今後の見通しとして、ヘリウム市場の混乱とそれに伴うAI・半導体産業への圧迫は長期化することが予想される。カタールのインフラ修復には多大な時間がかかる可能性があり、タンザニアやカナダで進められている新規のヘリウム採掘プロジェクトも実用化までに数年を要するため、短期的な代替供給源としては機能しない。また、長年市場の価格安定装置として機能してきた米国の連邦ヘリウム備蓄が2026年初頭に完全に民営化されたことで、今後の価格は民間主導でさらに高止まりする公算が大きくなっている。

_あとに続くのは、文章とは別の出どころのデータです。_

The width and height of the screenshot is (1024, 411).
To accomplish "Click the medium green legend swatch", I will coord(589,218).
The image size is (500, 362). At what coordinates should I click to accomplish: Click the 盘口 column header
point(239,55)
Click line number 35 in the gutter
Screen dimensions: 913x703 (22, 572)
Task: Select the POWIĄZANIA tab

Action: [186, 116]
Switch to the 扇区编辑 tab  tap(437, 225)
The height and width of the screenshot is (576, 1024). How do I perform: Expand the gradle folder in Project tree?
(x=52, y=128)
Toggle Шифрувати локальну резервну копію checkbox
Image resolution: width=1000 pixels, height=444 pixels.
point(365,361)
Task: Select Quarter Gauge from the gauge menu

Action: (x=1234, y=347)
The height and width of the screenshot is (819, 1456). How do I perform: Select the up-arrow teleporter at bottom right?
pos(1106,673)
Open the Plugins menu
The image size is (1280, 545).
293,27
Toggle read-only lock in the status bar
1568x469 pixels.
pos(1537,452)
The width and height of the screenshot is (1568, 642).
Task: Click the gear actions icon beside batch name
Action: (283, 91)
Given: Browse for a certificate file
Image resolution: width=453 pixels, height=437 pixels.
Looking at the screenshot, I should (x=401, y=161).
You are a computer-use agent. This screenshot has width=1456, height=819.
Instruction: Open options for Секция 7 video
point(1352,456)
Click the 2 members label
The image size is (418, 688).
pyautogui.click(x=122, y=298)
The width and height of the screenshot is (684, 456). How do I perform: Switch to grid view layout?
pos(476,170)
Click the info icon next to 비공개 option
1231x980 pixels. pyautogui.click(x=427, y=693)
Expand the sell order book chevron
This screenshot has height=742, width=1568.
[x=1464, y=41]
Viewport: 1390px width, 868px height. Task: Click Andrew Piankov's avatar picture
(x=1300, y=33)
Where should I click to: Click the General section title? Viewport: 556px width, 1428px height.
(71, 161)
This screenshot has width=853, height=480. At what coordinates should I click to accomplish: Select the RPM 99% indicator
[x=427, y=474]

このような危機的状況を受け、AI関連企業や半導体メーカーは事業継続計画の抜本的な見直しを迫られている。これまでの一方通行の消費モデルから脱却し、工場内でヘリウムを回収・再利用する循環型システムへの移行が急務です。すでに台湾のTSMCなどの先進的なファブでは回収システムの導入が進んでおり、直近では不純物を取り除いて95%以上の回収率で超高純度ヘリウムを再生する新たな技術も開発され、半導体業界への導入が始まっている。
よりマクロな視点では、エネルギーと重要資源の安全保障の在り方が大きく問われている。元国際エネルギー機関(IEA)事務局長の田中伸男氏が提言するように、世界は化石燃料の輸出入に依存する「ペトロステート(石油国家)」と、次世代原子力や再生可能エネルギーによる電化を推進する「エレクトロステート(電力国家)」の二つの陣営に分断されつつあります。AIの進化には莫大な電力とヘリウムのような特殊素材が不可欠だ。今後のAI事業やデータセンターへの投資は、単なる経済的効率性から、エネルギーや物資を地政学的リスクの低い地域でいかに自律的に確保できるかという安全保障上の観点へとシフトしていくだろう。日本企業にとっても、資源のリサイクル効率の最大化と「エレクトロステート」型の自立した供給網の構築が、激化するAI開発競争において次世代の競争力を維持するための最大の鍵となると考える。